With regard to micronutrients, low adherence to intake of folate and iron in both female cases and controls is of considerable concern as a large proportion of the women in this sample are of reproductive age. This represents a critical intervention point for women with binge-type eating disorders, but also for public health more broadly. Overall, the results demonstrating low intake of key micronutrients among both case and control women suggests a need for greater attention towards improving overall diet quality and avoidance of micronutrient deficiencies to lower risk of associated disorders.
Nutrition counseling strategies in the setting of binge-type eating disorders may include encouragement of appropriate energy balance, while maintaining a nutrient-dense dietary pattern. Nutrition counseling can and should form an important pillar of eating disorder treatment, not only to assist patients with normalizing eating patterns, but also to ensure that their diets are optimized for long term health benefits.
ACKNOWLEDGEMENTS
We thank Malin Rådström, Virpi Leppä, Peter Lind, Bengt Fundin, Emma Forsén Mantilla, Stina Borg, and the entire BEGIN-SE working group for all the work and effort put in to the BEGIN Sweden study.
FUNDING STATEMENT
Funding: This work was supported by the Swedish Research Council (VR Dnr: 538-2013-8864).
CMB is supported by NIMH (R01MH120170; R01MH124871; R01MH119084; R01MH118278; R01 MH124871); Brain and Behavior Research Foundation Distinguished Investigator Grant; Swedish Research Council (VR, award: 538-2013-8864); Lundbeck Foundation (Grant no. R276-2018-4581).

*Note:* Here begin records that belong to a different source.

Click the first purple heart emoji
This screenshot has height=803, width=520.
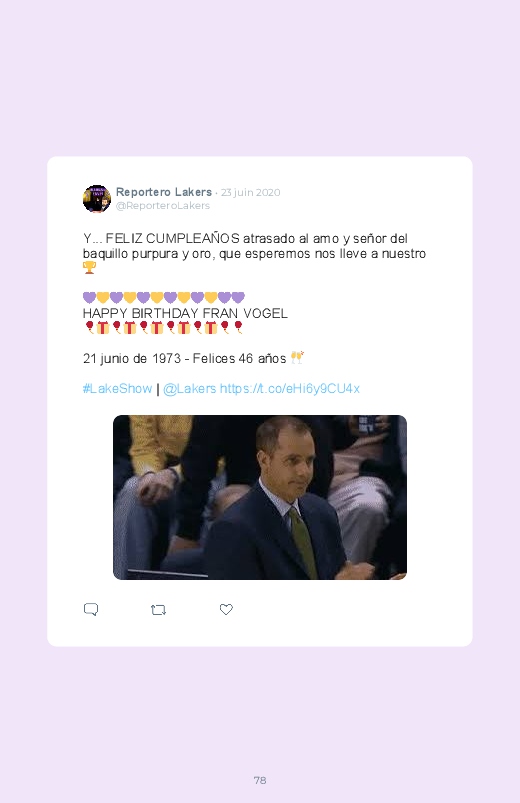[89, 298]
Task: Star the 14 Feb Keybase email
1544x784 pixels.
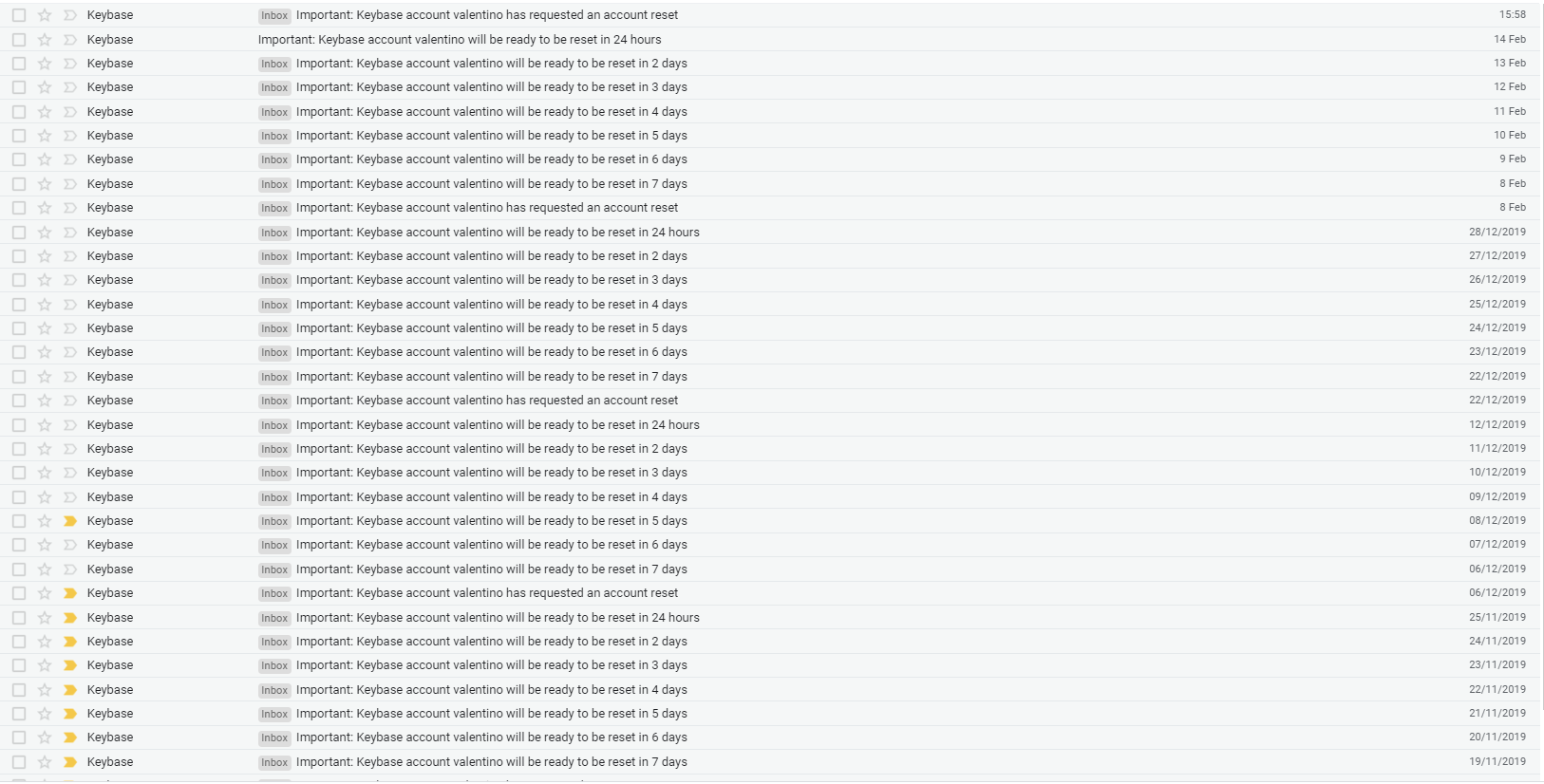Action: (x=44, y=39)
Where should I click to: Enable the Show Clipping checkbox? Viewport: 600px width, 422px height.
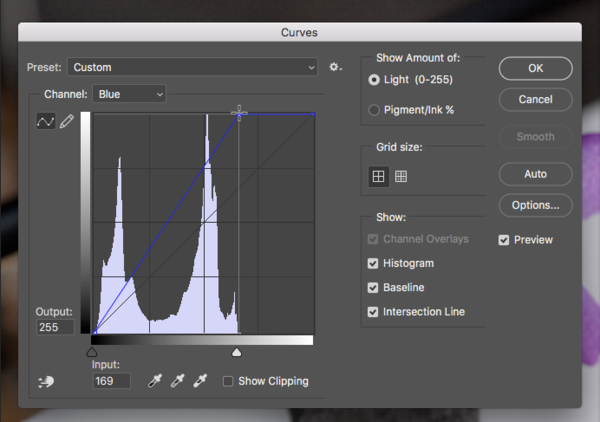[x=229, y=381]
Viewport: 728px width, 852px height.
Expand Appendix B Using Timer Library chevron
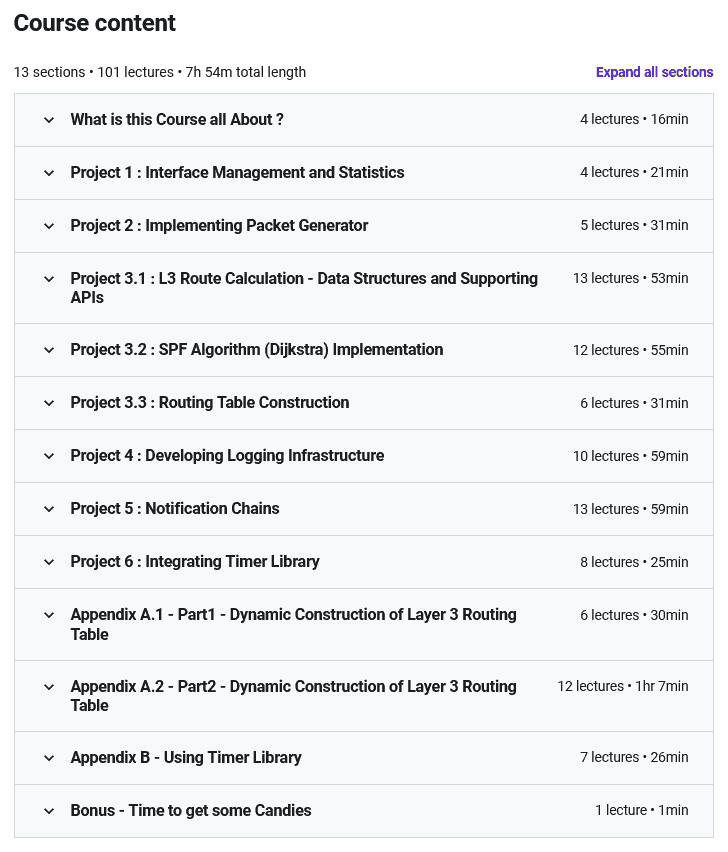[x=49, y=759]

DI is supported by the Global Cardiometabolic Disease training grant (National Heart, Lung, and Blood Institute of the National Institutes of Health) awarded to the Department of Nutrition at the University of North Carolina at Chapel Hill, USA, under Award Number HL129969.
Footnotes
CONFLICTS OF INTEREST
CMB reports: Shire (grant recipient, Scientific Advisory Board member); Idorsia, consultant; Pearson (author, royalty recipient). No other authors have conflicts to disclose.